Ajans Beşiktaş - Beşiktaş taraftarının gönlünde ayrı yeri olan Roberto Hilbert, Andrew Simes‘e özel açıklamalarda bulundu. İşte Hilbert'in açıklamaları;
''1984’te Forchheim’da doğdum. Çok varlıklı bir aileden gelmedim, çünkü annem tek başına büyüttü beni. 2-3 yaşlarında futbola ağabeyim sayesinde başladım. Sağ olsun annem yine de beni 30 dakika uzaklıkta Nürnberg’e antrenmanlara götürüyordu. 6 yaşında Nürnberg takımına girdim; fakat 2-3 sene bırakmak zorunda kaldım çünkü annem iş bulmuştu ve antrenmanlara götüremez olmuştu. Yaşım biraz daha müsait olunca, tek başına trene binip Nürnberg’e tekrar katıldım. Bir süre sonra Greuther Fürth beni transfer etti. Burada pişip Stuttgart’a ikinci ligden transfer rekoru kırarak, o zamanlar için büyük para sayılan 1.3 milyon avro karşılığında, transfer oldum ve kendimi ispatladım.
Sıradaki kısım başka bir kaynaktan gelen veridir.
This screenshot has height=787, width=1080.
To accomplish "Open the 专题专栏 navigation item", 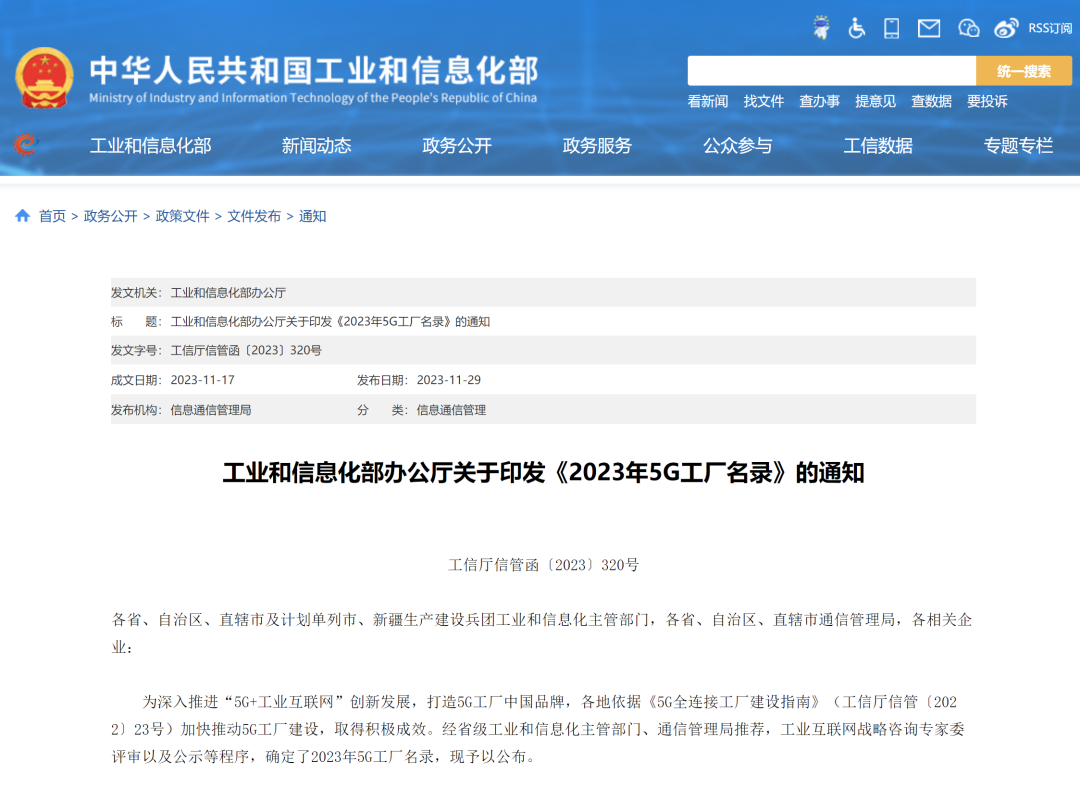I will 1018,146.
Bundesliga şampiyonu olduk ve kupa finali oynadık.''
''Türkiye'ye geldiğimde Beşiktaş'ın tek büyük olduğunu gördüm''
''Stuttgart ile sözleşmem bitmişti. Almanya’dan birkaç takım teklif yapmıştı ama menajerim bir değişiklik düşünür müyüm diye sordu ve Beşiktaş’ı teklif etti. Futbolu az olsun bilenler, Beşiktaş’ın ismini tabii ki biliyordur. Türkiye’nin üç büyük takımından biri diye bilinir ama Türkiye’ye gelip daha sonra tek büyük olduğunu gördüm. Okul çağımda neredeyse çoğu arkadaşım Türk’tü. Çoğu Galatasaraylı ve Fenerbahçeli’ydi, o yüzden Beşiktaş’ta güzel işler başarıp onları kızdırma fikri kulağa hoş gelmişti!''
''Türkiye'deki Türkler ve Almanya'daki Türkler çok farklı''
''Türkiye’deki Türklerin ve Almanya’daki Türklerin çok farklı olduğunu gördüm. Türkiye’de her şey çok karışık ama bir o kadar güzel. 7/24 uyumayan bir şehir İstanbul. Ümraniye’ye yakın oturmama rağmen bunu gördüm. Kulüp bana her türlü yardımı sağladı. Mesela bir defasında notere gitmiştim kulüpten biriyle. Öncesinde beni uyarmıştı, sıram geldiğinde bir an bile tereddüt etme demişti. O an anlamamıştım, ve sıram geldiğinde “merhaba” demek istedim, o sırada önüme biri geçti ve sıramı kaybetmiştim! Takım çok iyiydi. Quaresma ve Guti gibi yıldızlar transfer edilmişti, o yüzden ben biraz ikinci planda kalmıştım. Yabancı kuralı da olunca, yerim için mücadele etmem gerekmişti.''
''Beşiktaş bir geçiş süreci yaşıyordu''
''Üç güzel sene geçirdim Beşiktaş’ta. İlk senemde ligde istediklerimizi gerçekleştiremedik ama Türkiye Kupasını kazandık. O maçta penaltıyı kaçırmama rağmen Rüştü kurtarış yaparak beni ipten aldı. Ertesi sene UEFA Kupası’nın çeyrek finaline ramak kala Atletico Madrid’e elendik. Aslında Beşiktaş bir geçiş süresi yaşıyordu. Çok dene-gör taktiği vardı, ve vizyon olarak tam olarak ne istediğimizi yeni öğreniyorduk.''
''Olcay’ın son dakika golünü unutamıyorum''
''Olcay’ın son dakika golü ile Fenerbahçe’yi 3-2 yendiğimiz maçı unutamıyorum. Tam sevinemedim o gole çünkü stat yıkılacak sanmıştım, bari kendimi kurtarayım diye düşünmüştüm. Taa Beşiktaş’tan gelen o sesle Kadıköy’deki evler sallanmıştır. Yıllar sonra İnönü’yü yıktılar diye duydum, Galatasaray’a son dakika golü atıp şampiyon mu olduk diye sordum, hayır iş makinaları yıktı dediler!''
''Beşiktaş taraftarını tarif edecek kelime üretilmedi''
''Beşiktaş taraftarını tarif edecek kelime üretilmedi. Hangi ifadeyi kullansam yetersiz kalır ve hakkını vermez o yüzden susuyorum. Almanya’ya dönüp Leverkusen için oynamaya başladığımda bile Beşiktaş’ın tezahüratları kulağımda çınlıyordu. Bazen tribüne bakıp gerçekten orada Beşiktaşlı var mı diye kontrol etmiştim.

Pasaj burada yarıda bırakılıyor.